Um primeiro exemplo de vendas em larga escala no mercado interno é o da fase de explosão da atividade mineradora nas primeiras décadas do século XVIII, quando muitos senhores de engenho julgaram, diante da falta de gêneros alimentícios nas minas que, por isso mesmo, lá alcançavam preços quase inacreditáveis, ser conveniente descuidar da cultura canavieira para plantar artigos de subsistência que pudessem fazer, com bom lucro,  alcançar  os conglomerados urbanos mineradores, chegando a vender parte de seus escravos também para as minas, onde seu preço era também exorbitante. (²) Observe-se ainda que os preços aberrantes praticados nas minas (³) acabaram, por assim dizer, "contaminando" quase toda a colônia, de modo que chegou a haver, desde fins do século XVII, grande insatisfação popular com a alta geral de preços, fato que contribuía para tornar ainda pior a vida quotidiana, já difícil por si mesma, em virtude da precariedade das povoações coloniais.

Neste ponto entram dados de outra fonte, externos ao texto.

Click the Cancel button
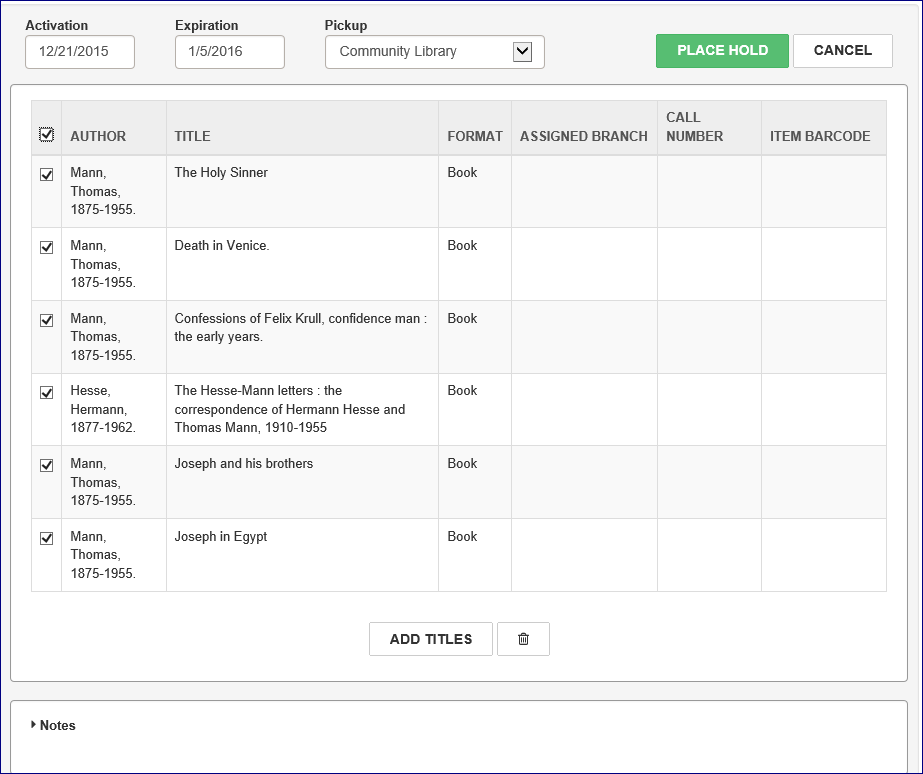The width and height of the screenshot is (923, 774). (x=842, y=51)
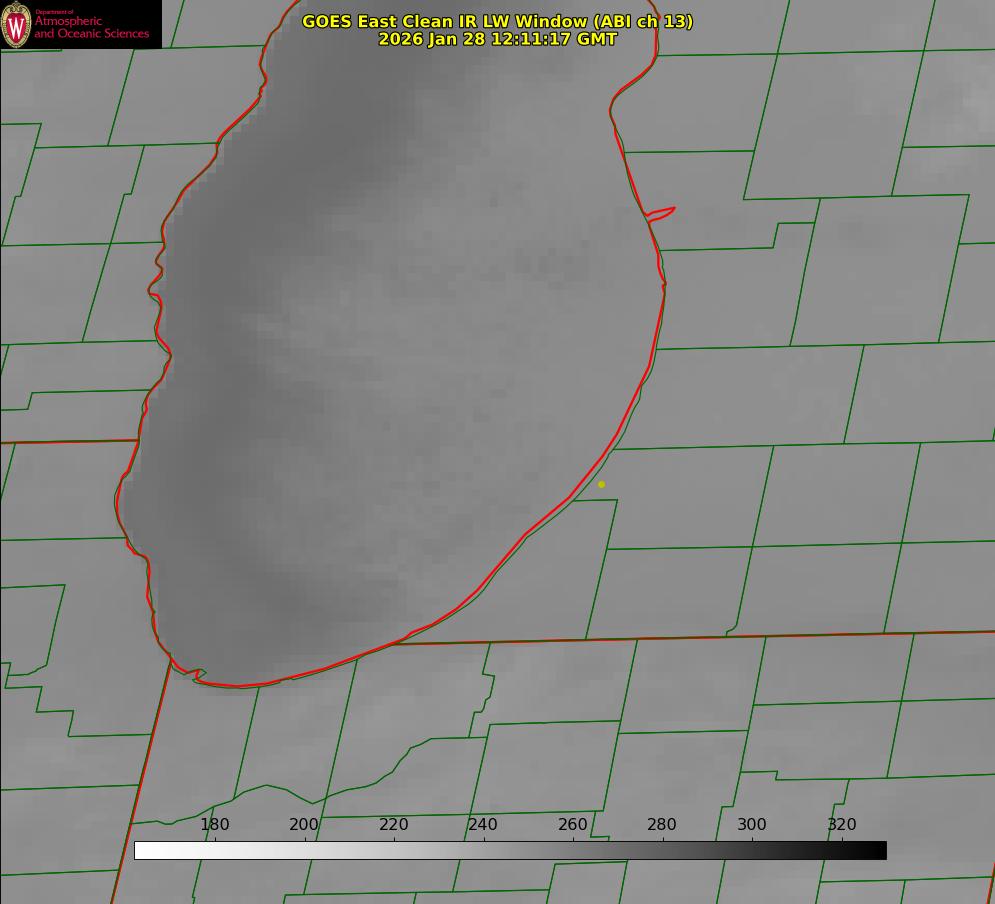Click the mid-gray center of the colorbar
The width and height of the screenshot is (995, 904).
click(510, 850)
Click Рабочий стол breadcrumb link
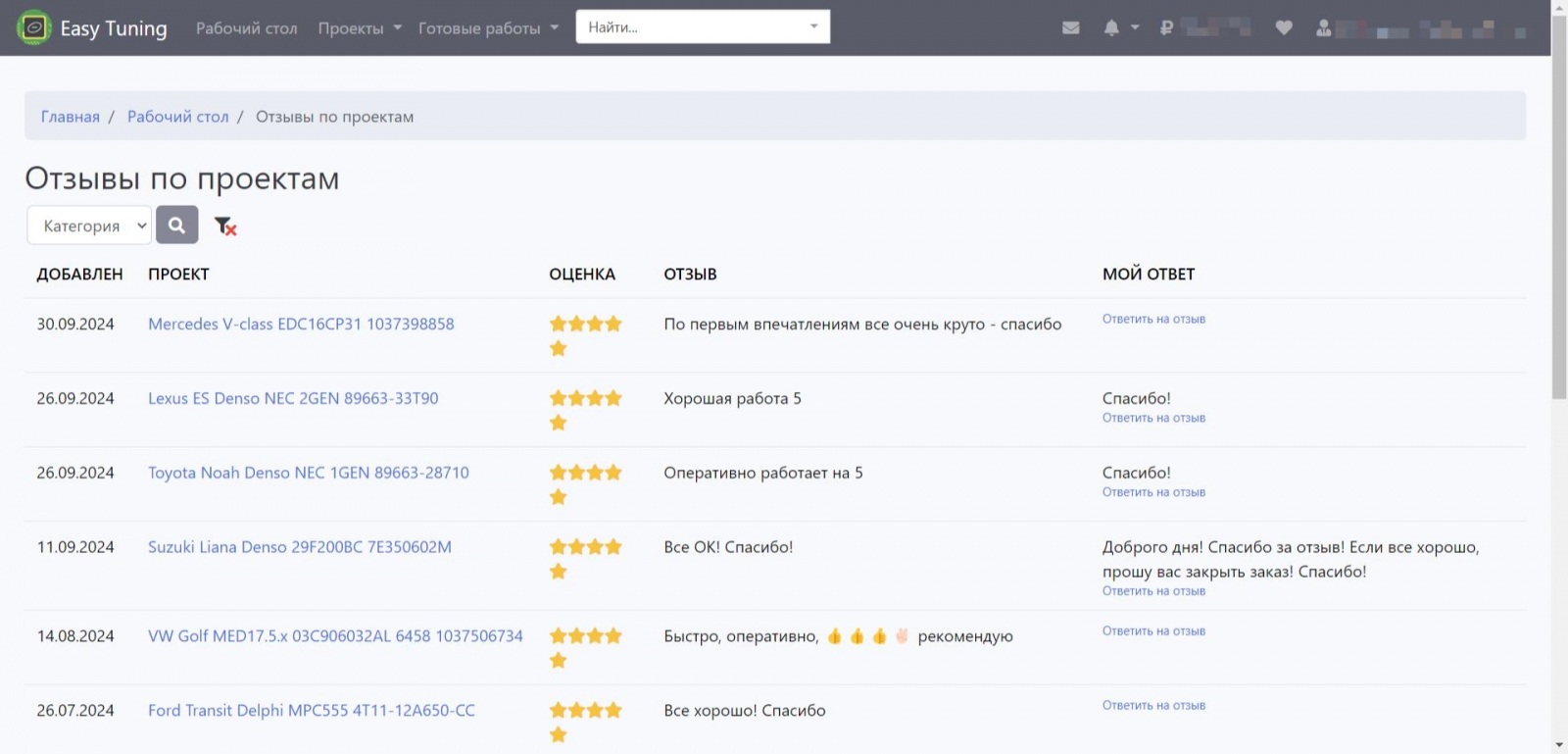 (x=177, y=117)
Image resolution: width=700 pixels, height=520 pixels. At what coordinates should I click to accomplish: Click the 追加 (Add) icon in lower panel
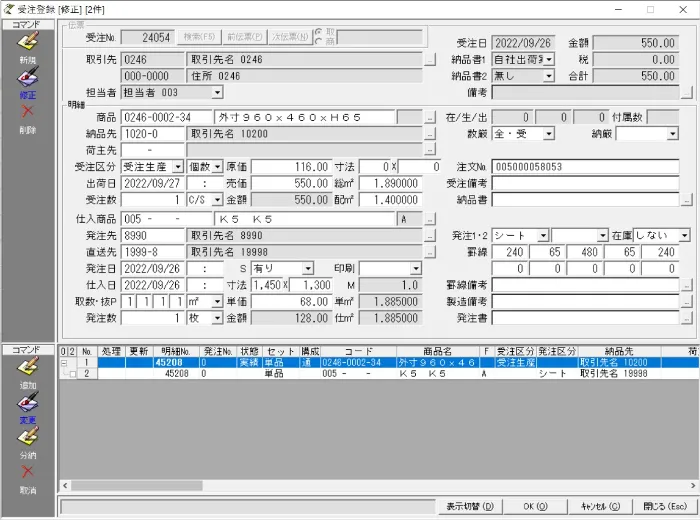coord(28,367)
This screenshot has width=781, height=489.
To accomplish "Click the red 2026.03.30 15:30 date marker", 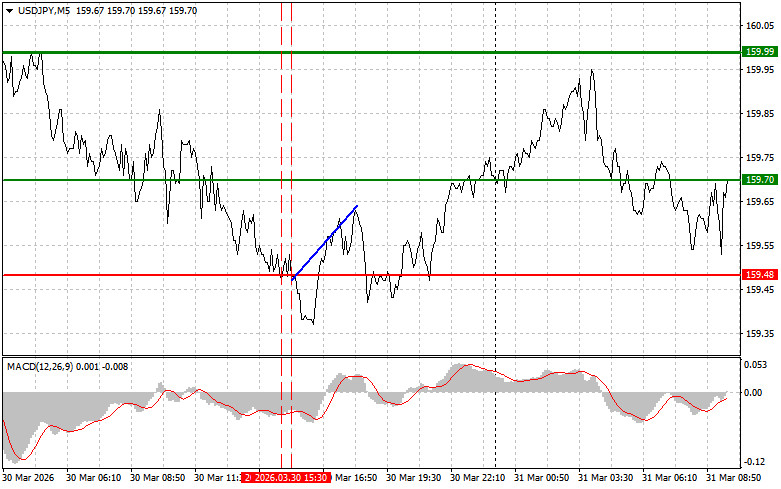I will [290, 479].
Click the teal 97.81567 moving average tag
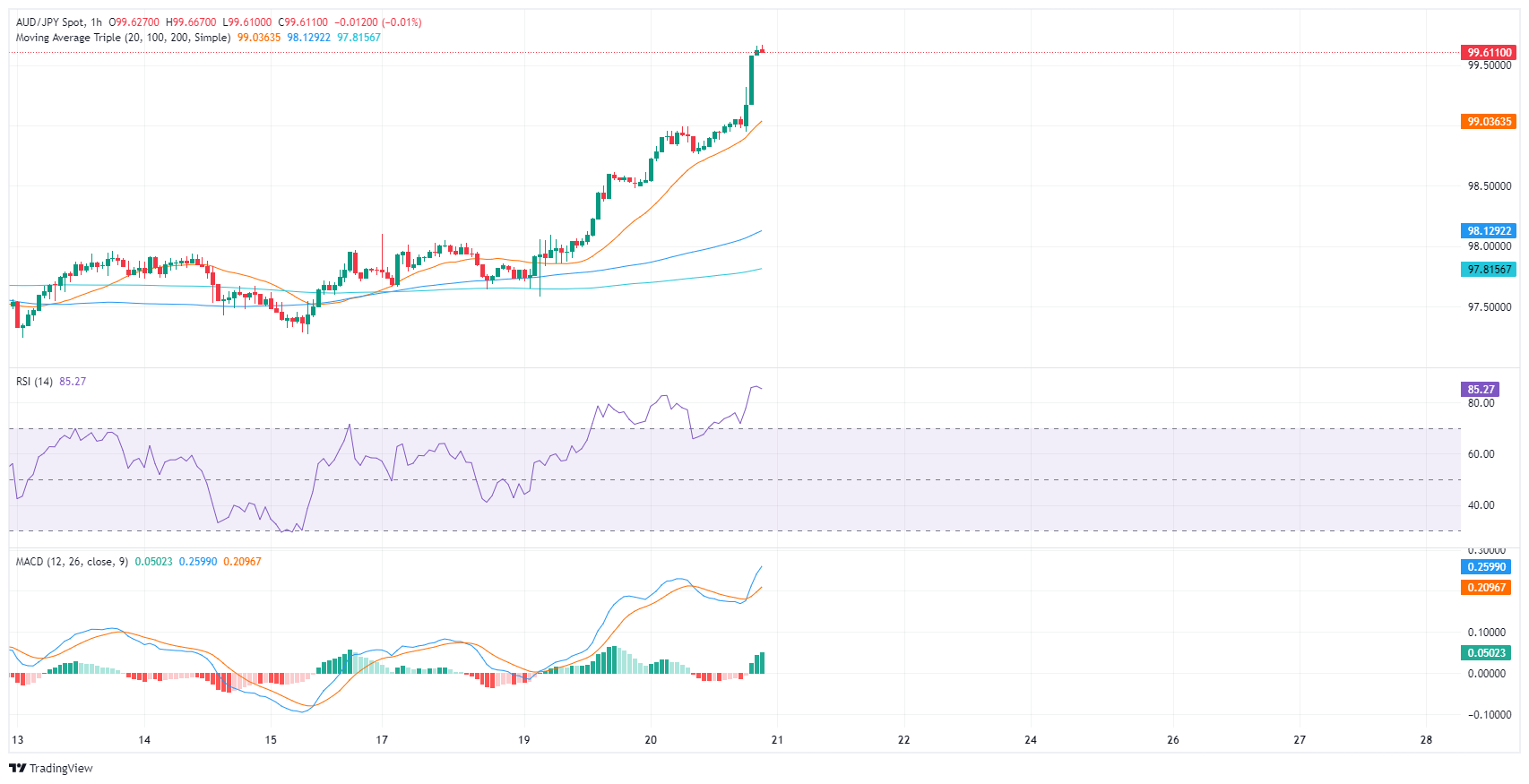 [1488, 270]

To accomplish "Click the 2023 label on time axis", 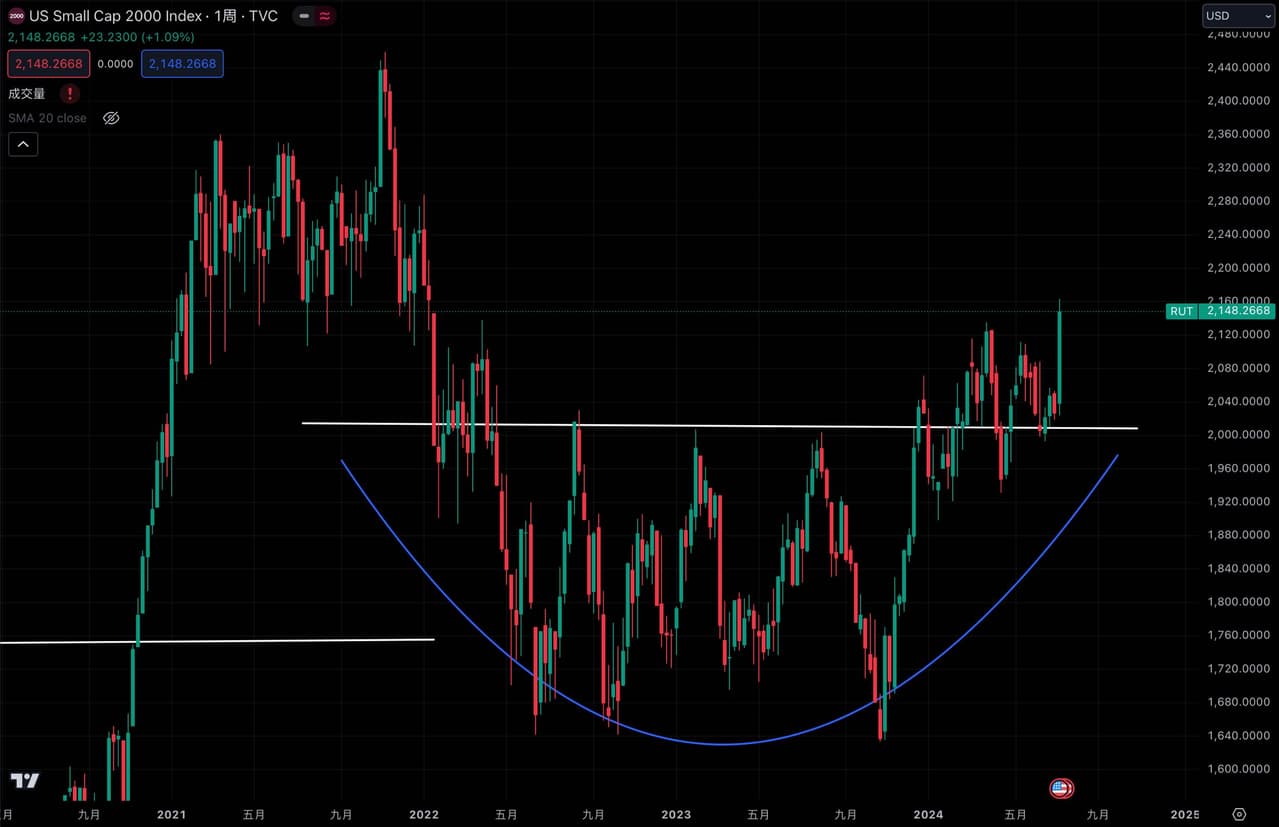I will pyautogui.click(x=676, y=814).

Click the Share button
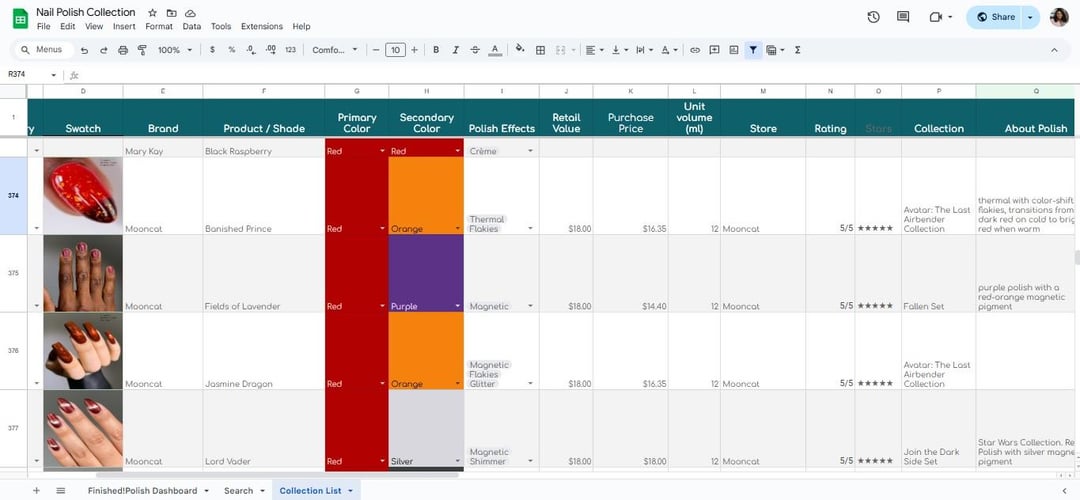pos(995,17)
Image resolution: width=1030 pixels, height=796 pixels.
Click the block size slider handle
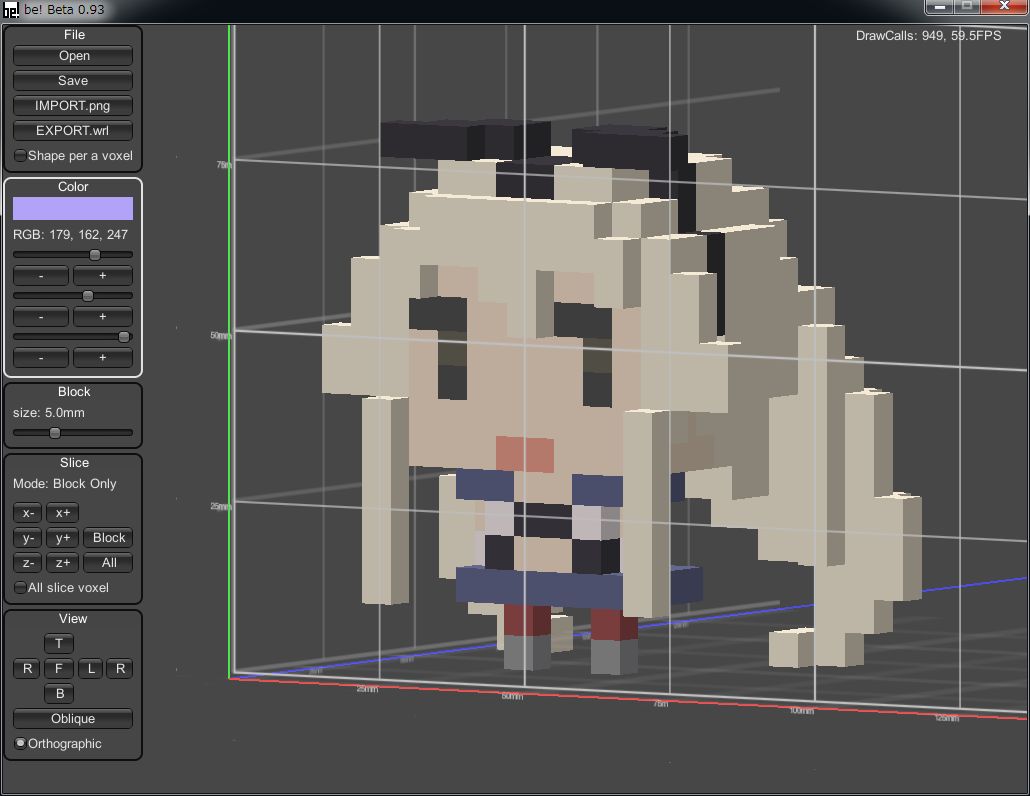[55, 433]
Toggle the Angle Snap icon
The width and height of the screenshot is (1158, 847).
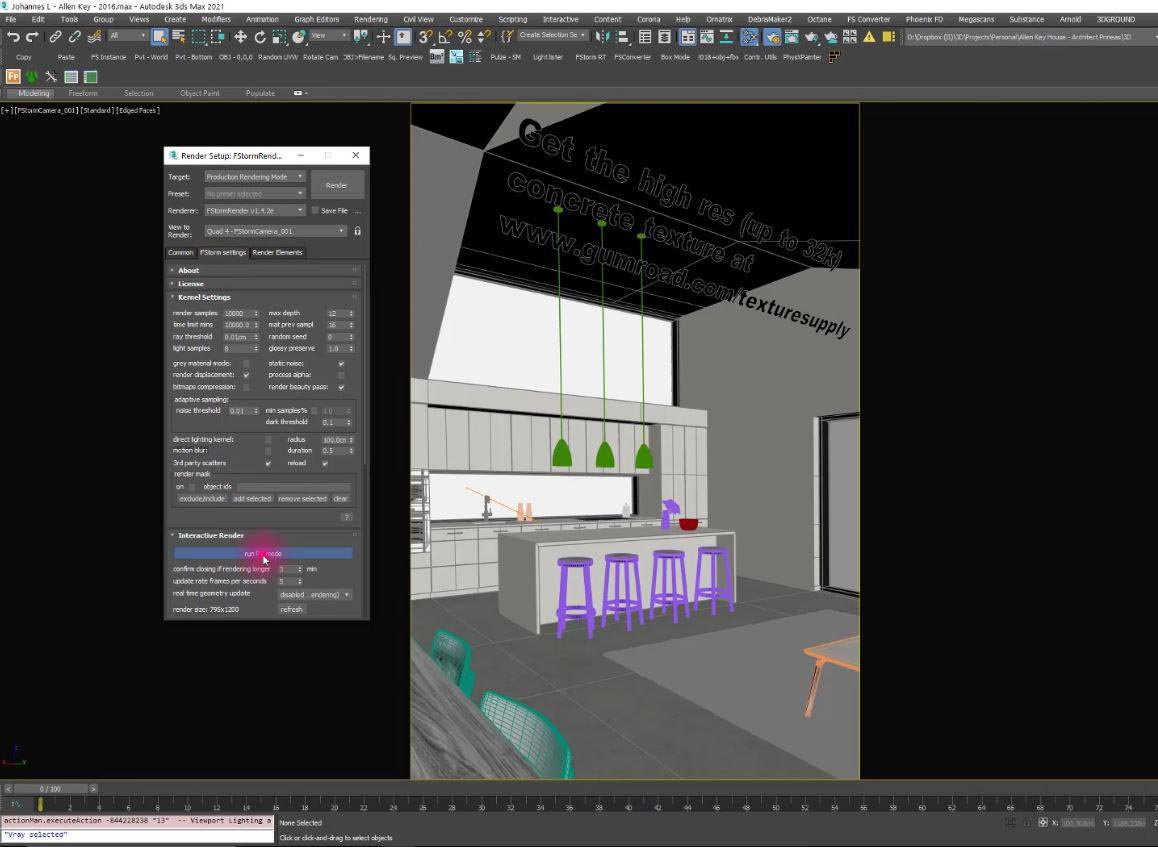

Mais tarde, quando da expansão cafeeira no século XIX e, em parte em decorrência do fim do tráfico de africanos (a partir de 1850), houve alguma tendência à venda de escravos provenientes das minas já exauridas para áreas do eldorado da Coffea arabica. O crescimento das áreas cultivadas demandava um maior número de trabalhadores e, nesse quadro, pagar caro por escravos vindos de outras regiões do Brasil foi visto como um paliativo à escassez de mão de obra.
O declínio do mercado interno de seres humanos aconteceu, inevitavelmente, com a gradual desagregação da ordem escravista, fosse porque a chegada de trabalhadores livres imigrantes diminuía a vantagem do comércio de cativos, fosse porque ficava claro que era mau negócio investir em um sistema que estava fadado a desaparecer (ainda que tardiamente) ou, porque os próprios escravos, face à brutalidade da condição a que estavam submetidos, recorriam às fugas, mais e mais frequentes, conforme se observa nos anúncios oferecendo recompensas por sua captura que eram publicados na imprensa da época (⁴). A "mercadoria" perdia, com isso, valor de mercado e a ruína da ordem escravocrata era inevitável, já podia ser observada quer nas fazendas, quer nas cidades, mesmo antes da Lei Áurea. Com ou sem a Lei, era só uma questão de (muito pouco) tempo.

(1) Veja sobre isso a postagem "Os 'navios negreiros", embarcações que transportavam africanos escravizados".
(2) É o que diz Antonil em Cultura e Opulência do Brasil por Suas Drogas e Minas. Veja-se, na edição original de 1711, as páginas 95 e 180.
(3) Veja sobre isso a postagem "Os preços dos alimentos nas minas de ouro do Brasil Colonial no início do Século XVIII".
(4) A postagem "Quem se importa com animais e escravos que fugiram?" trata da questão dos anúncios em jornais, nos quais se ofereciam recompensas pela captura de escravos fugitivos.
(5) RUGENDAS, Moritz. Malerische Reise in Brasilien. Paris: Engelmann, 1835. O original pertence à Biblioteca Nacional; a imagem foi editada para facilitar a visualização neste blog.